Frequency and duration of remission after isolated limb perfusion for melanoma
J. F. Thompson, J. A. Hunt, K. F. Shannon and P. C. Kam
Sydney Melanoma Unit, Royal Prince Alfred Hospital, Australia. john@mel.rpa.cs.nsw.gov.au
OBJECTIVE: To examine the frequency and duration of complete remission for
locally recurrent and metastatic limb melanoma after isolated limb
perfusion (ILP) with cytotoxic agents. DESIGN: A case series of 114
consecutive therapeutic ILPs performed between April 1984 and April 1994
and a review of previously published studies. SETTING: A tertiary referral
center for melanoma treatment, located at a university teaching hospital.
RESULTS: Of 111 assessable ILPs, 81 (73%) resulted in complete limb tumor
remission and 14 (13%) resulted in partial remission (defined as a
reduction in size of tumor deposits by > 50%). Complete remission was
maintained in 37 (46%) of the 81 cases without any further treatment
(median follow-up, 33 months; range, 8-112 months).
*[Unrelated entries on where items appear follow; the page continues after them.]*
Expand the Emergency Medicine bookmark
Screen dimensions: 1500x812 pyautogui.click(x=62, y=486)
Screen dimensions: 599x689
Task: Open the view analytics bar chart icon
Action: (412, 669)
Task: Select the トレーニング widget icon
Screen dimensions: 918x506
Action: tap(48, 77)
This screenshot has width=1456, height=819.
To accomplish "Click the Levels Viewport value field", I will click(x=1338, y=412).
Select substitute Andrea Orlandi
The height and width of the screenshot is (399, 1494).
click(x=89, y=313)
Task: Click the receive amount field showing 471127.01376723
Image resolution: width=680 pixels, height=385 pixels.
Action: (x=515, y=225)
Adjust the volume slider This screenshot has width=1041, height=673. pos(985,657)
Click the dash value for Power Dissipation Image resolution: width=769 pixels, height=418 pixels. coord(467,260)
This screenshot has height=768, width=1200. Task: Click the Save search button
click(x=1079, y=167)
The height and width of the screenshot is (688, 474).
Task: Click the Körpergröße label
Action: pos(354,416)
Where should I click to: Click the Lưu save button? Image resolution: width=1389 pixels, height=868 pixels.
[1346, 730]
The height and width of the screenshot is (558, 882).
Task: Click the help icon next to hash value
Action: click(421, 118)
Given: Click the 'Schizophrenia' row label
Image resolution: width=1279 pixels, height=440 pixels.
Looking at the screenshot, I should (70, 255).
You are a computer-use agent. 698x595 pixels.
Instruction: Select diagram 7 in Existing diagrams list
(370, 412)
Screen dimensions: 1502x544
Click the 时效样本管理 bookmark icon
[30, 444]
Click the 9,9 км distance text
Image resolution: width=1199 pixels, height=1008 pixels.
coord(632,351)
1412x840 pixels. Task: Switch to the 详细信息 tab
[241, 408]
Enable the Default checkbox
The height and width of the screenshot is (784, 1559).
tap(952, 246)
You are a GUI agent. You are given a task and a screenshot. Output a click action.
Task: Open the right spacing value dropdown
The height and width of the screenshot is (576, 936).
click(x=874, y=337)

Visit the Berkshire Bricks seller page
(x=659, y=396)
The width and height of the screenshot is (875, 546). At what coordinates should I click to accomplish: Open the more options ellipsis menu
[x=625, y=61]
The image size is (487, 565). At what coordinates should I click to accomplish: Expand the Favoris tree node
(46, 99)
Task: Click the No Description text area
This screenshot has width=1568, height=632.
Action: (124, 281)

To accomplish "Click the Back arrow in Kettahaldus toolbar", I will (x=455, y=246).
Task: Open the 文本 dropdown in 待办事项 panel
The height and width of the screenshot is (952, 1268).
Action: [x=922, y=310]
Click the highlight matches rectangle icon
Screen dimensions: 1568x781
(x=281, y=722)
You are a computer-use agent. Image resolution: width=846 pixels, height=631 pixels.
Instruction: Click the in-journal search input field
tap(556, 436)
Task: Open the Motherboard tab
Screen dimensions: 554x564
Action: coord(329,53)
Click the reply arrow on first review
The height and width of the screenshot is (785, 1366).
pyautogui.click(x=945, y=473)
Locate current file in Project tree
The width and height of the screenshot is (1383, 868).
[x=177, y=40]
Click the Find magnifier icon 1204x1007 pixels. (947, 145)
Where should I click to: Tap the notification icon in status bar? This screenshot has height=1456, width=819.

Of the other 44 cases,
disease subsequently recurred in the perfused limb (median time to
recurrence, 9.5 months; range, 2-65 months). In 19 of these cases, however,
the limb was again disease free at last follow-up after local surgery (12
cases) or a repeat ILP (7 cases). Overall, complete locoregional control
was achieved after 50% of assessable ILPs, and a long-term disease-free
state in the limb was achieved, with or without further treatment, in 56
(69%) of the 81 cases in which an initial complete remission occurred. For
743 therapeutic ILPs undertaken in 12 series previously reported in the
literature, an initial complete remission was reported in 50% of these
cases and partial remission in 32%. CONCLUSION: Therapeutic ILP is an
effective form of treatment for patients with recurrent and metastatic limb
melanoma, achieving short- and long-term results that are superior to those
achievable by any other form of treatment currently used.